Translation:We have become doctors.

March 16, 2014



"We have become doctors." is accepted. However, "We have turned into doctors." as given here seems rather questionable. Any views on this?


Yes, it sounds very strange in English. Like most of the odd English alternatives asked about here, it would require of a lot of context to make sense, in this case likely something like a sci-fi of fantasy plot.


Yes, indeed. Only sci-fi could account for that.


❤❤❤❤❤❤, Jim, I'm a doctor, not a [whatever I was before the magical transformation]!


It would not be said that way in American English. We would say we have become doctors.


And since it is german past tense, it will be "We became doctors" which was correct when I entered it.


In English English too. Weird translation.


As an English speaker, "...turned into doctors" makes it seem as if it happened by magic.
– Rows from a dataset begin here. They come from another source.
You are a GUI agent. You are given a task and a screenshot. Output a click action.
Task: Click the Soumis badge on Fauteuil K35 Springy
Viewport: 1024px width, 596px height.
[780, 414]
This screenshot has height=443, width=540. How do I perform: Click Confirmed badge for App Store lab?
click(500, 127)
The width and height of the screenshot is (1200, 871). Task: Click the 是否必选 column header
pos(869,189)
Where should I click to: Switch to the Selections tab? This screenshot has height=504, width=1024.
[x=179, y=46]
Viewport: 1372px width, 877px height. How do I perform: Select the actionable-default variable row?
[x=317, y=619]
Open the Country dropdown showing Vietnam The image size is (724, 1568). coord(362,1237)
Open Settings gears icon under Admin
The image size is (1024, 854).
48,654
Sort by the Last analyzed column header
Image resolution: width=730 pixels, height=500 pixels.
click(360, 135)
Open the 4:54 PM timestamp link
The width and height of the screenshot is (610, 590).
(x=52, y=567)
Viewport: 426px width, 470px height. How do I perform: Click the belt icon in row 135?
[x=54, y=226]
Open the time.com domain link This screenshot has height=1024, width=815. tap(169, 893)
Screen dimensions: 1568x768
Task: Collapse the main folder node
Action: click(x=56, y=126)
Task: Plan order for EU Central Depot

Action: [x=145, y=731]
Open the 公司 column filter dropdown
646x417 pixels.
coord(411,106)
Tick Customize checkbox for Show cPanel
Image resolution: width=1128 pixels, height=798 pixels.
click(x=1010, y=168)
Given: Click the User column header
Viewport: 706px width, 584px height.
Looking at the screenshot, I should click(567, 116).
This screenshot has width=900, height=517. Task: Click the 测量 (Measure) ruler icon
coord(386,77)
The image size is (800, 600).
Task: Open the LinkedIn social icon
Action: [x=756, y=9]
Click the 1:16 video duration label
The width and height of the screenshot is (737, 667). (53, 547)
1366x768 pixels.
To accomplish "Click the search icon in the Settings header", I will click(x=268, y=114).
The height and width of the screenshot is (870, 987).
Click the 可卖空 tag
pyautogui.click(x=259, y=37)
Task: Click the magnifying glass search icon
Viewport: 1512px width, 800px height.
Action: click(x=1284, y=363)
I think, 'become' in this context would mean, we studied and graduated; while 'turned into', could mean e.g. a women delivered (gave birth to her baby) in unexpected circumstances, so we had to help her and thus became sort of doctors. (I am very good at English, but in German still very weak, so don't count this explanation for the German sentence though)


Unusual, but understandable. "become" is preferable. If I heard someone use the phrase " . . . turned into doctors" I would think that English is not their native language, but I would certainly understand what they mean.


Wir sind Ärzte geworden = we have become doctors (and still are doctors) Wir sind Ärzte gewesen = we have been doctors (Perfekt) (and still are? or no longer are?) Wir werden Ärzte sein = we will be doctors (close to, but not exactly "we will become doctors") Wir werden Ärzte gewesen sein = we will have been doctors, so... Wir werden Ärzte geworden sein = we will have become doctors? (I'm assuming an audition for a punk band is not involved in any of these cases)


I think in your second sentence, Wir sind Ärzte gewesen, it doesn't say anything about whether you still are doctors or not - only that you were at some point in the past. Just like "We were doctors" in English.

In English, using the 'present perfect' construction "We have been doctors" does imply that you still are doctors. Using 'present perfect' in German does not carry this meaning, as far as I know.

(And I guess the audition is only necessary if Wir wollen Die Ärzte sein!)


"Oh god, Frank. IT BIT ME, TOO!"

"Billy, I think we've turned into... doctors."



Poor English translation. Please remove it


Sometimes it accepts "became" or "have become" and sometimes it insists on "turning into". Very frustrating.


Nobody would say that they'd turned into a Doctor. "They became Doctors" or "They had become Doctors" is correct. "Turned into" has different implications In more than one way. In Cinderella, the pumpkin turned into a stagecoach. Alternatively, a car can turn into a side road.


Yes, I agree. I don't even want to know these particular translations, since it is nonsense in English. And I think this whole thread proves the point already.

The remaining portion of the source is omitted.